• [EXTRACT]:
* * *
Right, so here's the deal. I am now convinced that Donald Trump is a living genius and that his re-election to the presidency currently looks almost inevitable, even though he will end up being President when he is 78 and may yet kill us all.
Never let it be said that my opening paragraphs lack punch.
So let's concentrate on the key word: that the man is a genius
. This, of course, is blasphemy to almost any Scottish readers, largely because of his hair which seems to have attracted more comments from Scots than anyone else. Other than his inability to string together a decent sentence. (Do you know his minders have recently added a new word to their lexicon of words that he likes to use? It's orgine – viz much of the orgine of crime near the Mexican border, etc.)
* * *
• [RECORDED INFORMATION]:
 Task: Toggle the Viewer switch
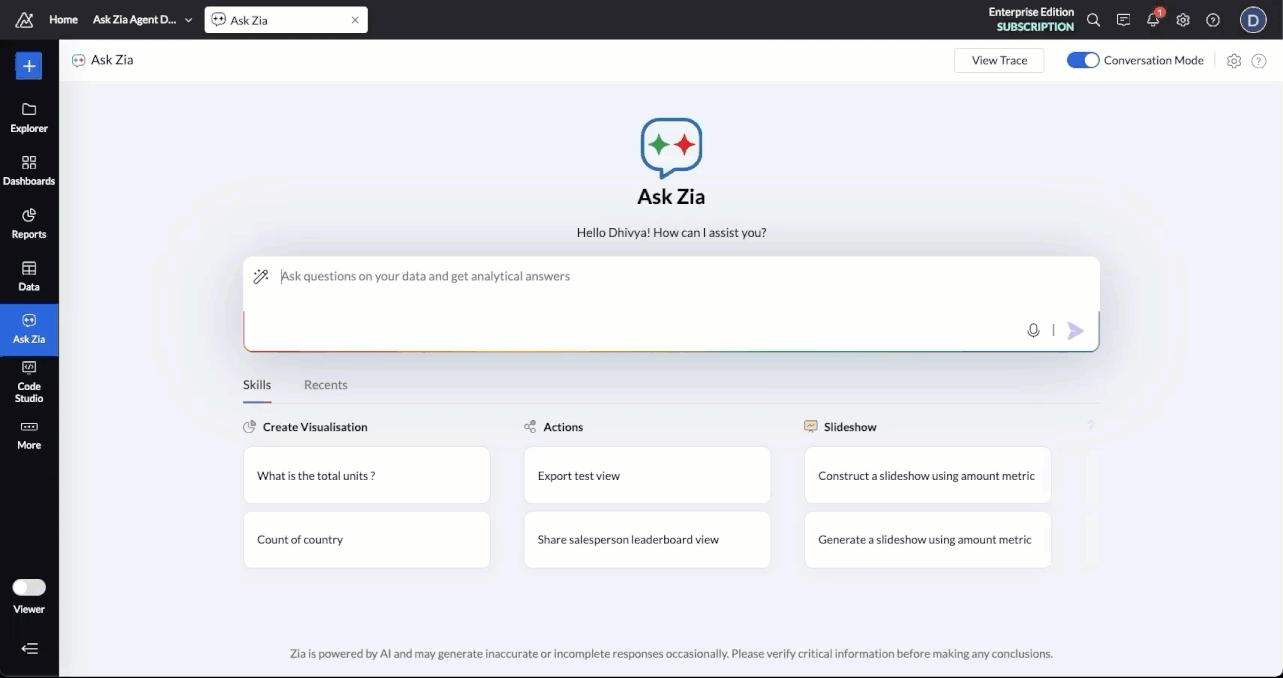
* * *
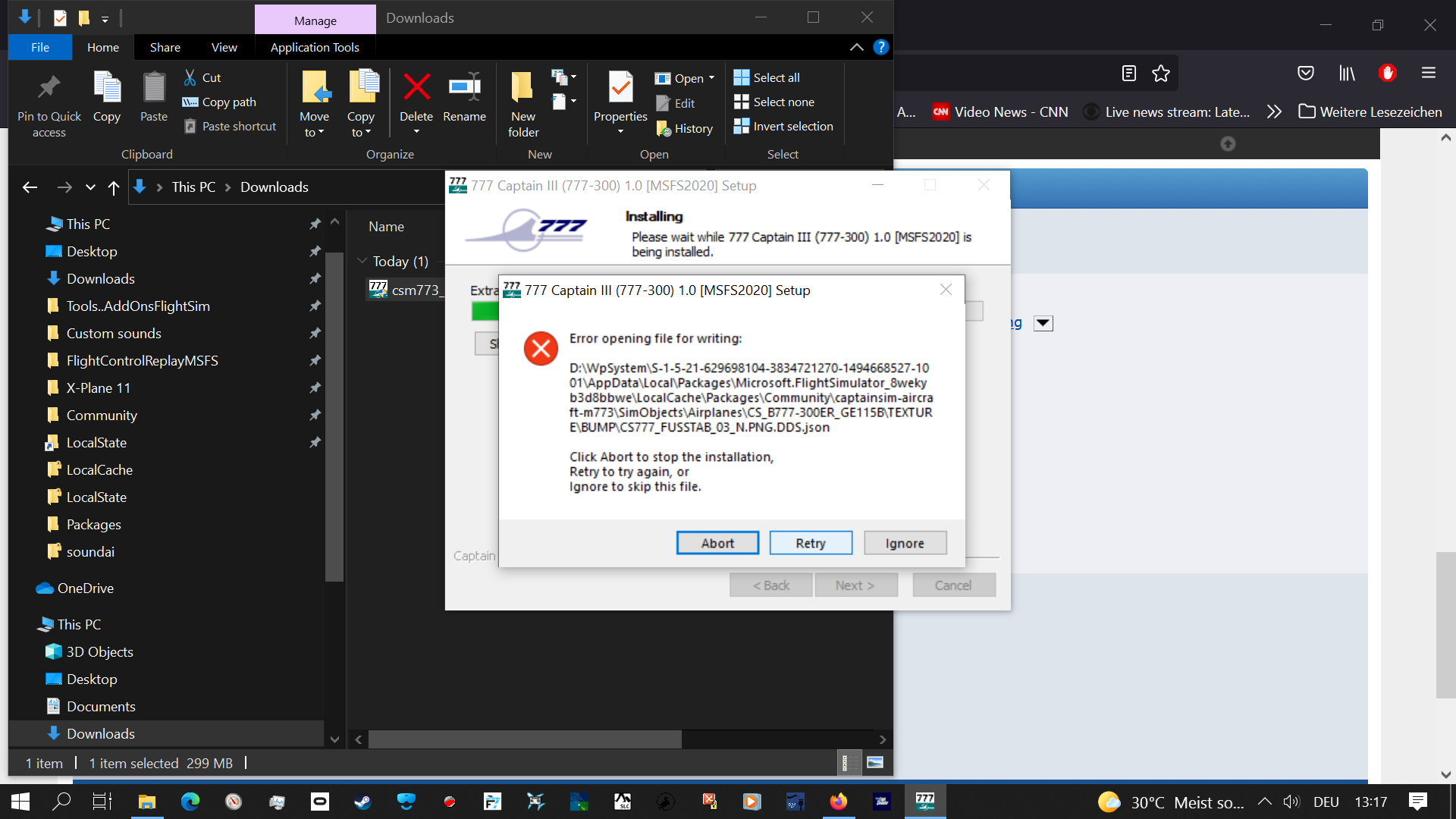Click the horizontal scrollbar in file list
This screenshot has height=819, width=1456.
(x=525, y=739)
* * *
• [WHAT THE TASK REQUIRES]: Condense the paragraph of the Donald Trump column that begins "Right, so here's the deal" into one sentence that keeps its main claims.

• [SOLVED EXERCISE]: The writer is now convinced that Donald Trump is a living genius whose re-election looks almost inevitable, even though he will be 78 when President and may yet kill us all.